The College's mission was "to provide quality higher education... integrat[ing] Christian values within a nurturing community...." The record shows that the College had real reason to believe that it would lose accreditation if it did not address the accreditor's concerns over GBC's influence. The loss of accreditation would have a devastating effect on any college or university, including an inability to attract the best students and faculty and a loss of essential financial aid for students. By taking the actions it did, the Board addressed the accreditor's concerns over GBC's influence, removed the barrier to reaccreditation, and thereby furthered the College's mission of "providing quality higher education."

The Foundation will also carry out the College's religious mission by continuing to promote a nurturing, Christian environment in which students will learn. Accordingly, the dissolution furthered both the College's educational and religious missions, whereas ceding to GBC's wishes would have likely cost it accreditation and severely damaged its educational mission. The Board thus fully complied with its fiduciary duties, as the majority opinion concedes.

In sum, despite the dissolution having complied with both the letter and the spirit of nonprofit law, the majority opinion also requires compliance with the procedures for dissolving a for-profit corporation. These procedures are inapposite to nonprofit dissolutions. They are also unnecessary to prevent sham dissolutions; adherence to fiduciary duties accomplishes this purpose. Because the Board complied with the College's governing documents, applicable nonprofit dissolution law, and its fiduciary duties, the College's dissolution was proper and must stand.

I am authorized to state that Presiding Justice Sears and Justice Hunstein join in this dissent.

NOTES

[1] OCGA §§ 14-3-101 et seq.

[2] 19 AmJur2d, Corporations, § 2348, at 454 (2004).

[3] OCGA § 14-2-1405(4) provides that, after making provision for or discharging its liabilities, a for-profit corporation distributes its "remaining property among its shareholders in accordance to their interests."

[4] OCGA § 14-3-1403(b)(3) provides that, after making provision for or discharging its liabilities, a nonprofit corporation's assets "shall be transferred or conveyed to one or more domestic or foreign corporations, trusts, societies, or organizations engaged in activities substantially similar to those of the dissolving corporation."

[5] See OCGA § 14-3-830; Developments in the Law-Nonprofit Corporations, 105 HARV. L.REV. 1578, 1591 (1992) ("fiduciary duties are especially important in the nonprofit sector because ... [they ensure] the use of corporate assets for corporate purposes").

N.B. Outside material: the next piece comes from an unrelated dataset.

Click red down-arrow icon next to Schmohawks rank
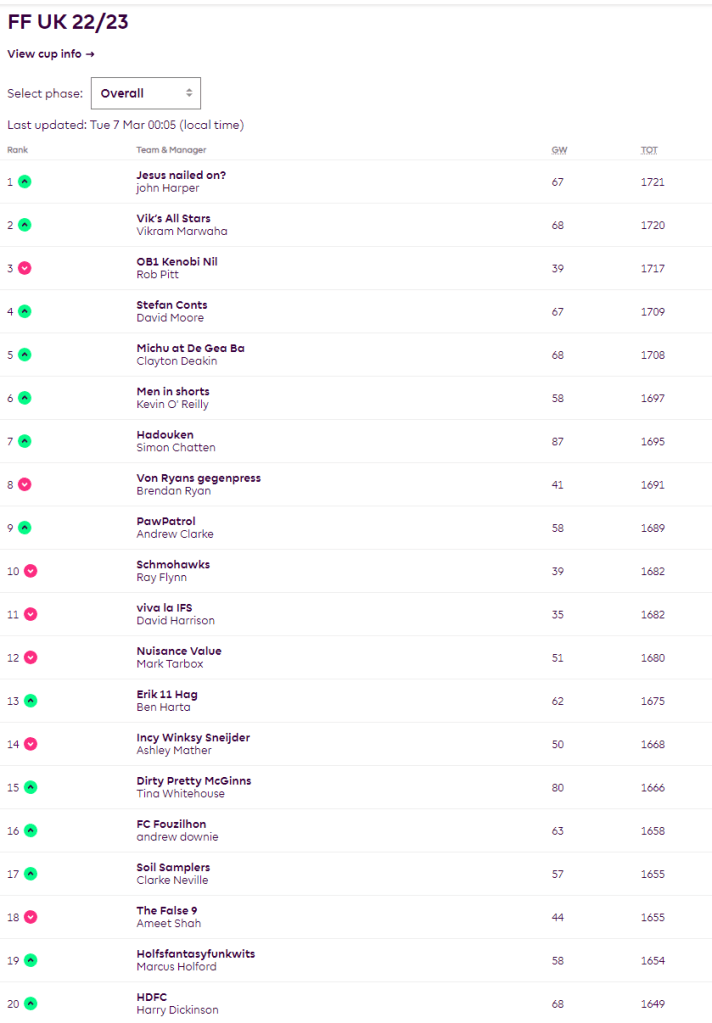pyautogui.click(x=31, y=571)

[6] See, e.g., Lawrence E. Mitchell, A Theoretical and Practical Framework for Enforcing Corporate Constituency Statutes, 70 TEX. L.REV. 579, 586 (1992) (stating that "[t]here is probably no more frequently articulated principle of corporate law than that directors are fiduciaries of the corporation and its stockholders," but revealing good reasons why these duties should sometimes extend to other constituents as well).

[7] Manhattan Eye, Ear & Throat Hosp. v. Spitzer, 186 Misc. 2d 126, 715 N.Y.S.2d 575, 593 (N.Y.Sup.Ct.1999) (emphasis supplied) (citations omitted). See also Summers v. Cherokee Children & Family Services, Inc., 112 S.W.3d 486 (Tenn.Ct.App.2002) (duty of loyalty requires that a director of a nonprofit faithfully pursue the interest of the organization, and its nonprofit purpose, rather than his or her own financial or other interests, or those of another person or organization); Nina J. Crimm, A Case Study of a Private Foundation's Governance and Self-Interested Fiduciaries Calls for Further Regulation, 50 EMORY L.J. 1093, 1140 (2001) ("fiduciary responsibilities require of each director [of a nonprofit] a duty of obedience to fulfill the particular charitable purposes of the corporation..."); Harvey J. Goldschmid, The Fiduciary Duties of Nonprofit Directors and Officers: Paradoxes, Problems, and Proposed Reforms, 23 IOWA J. CORP. L. 631, 641 (1998) (nonprofit directors "are principally concerned with the effective performance of the nonprofit's mission").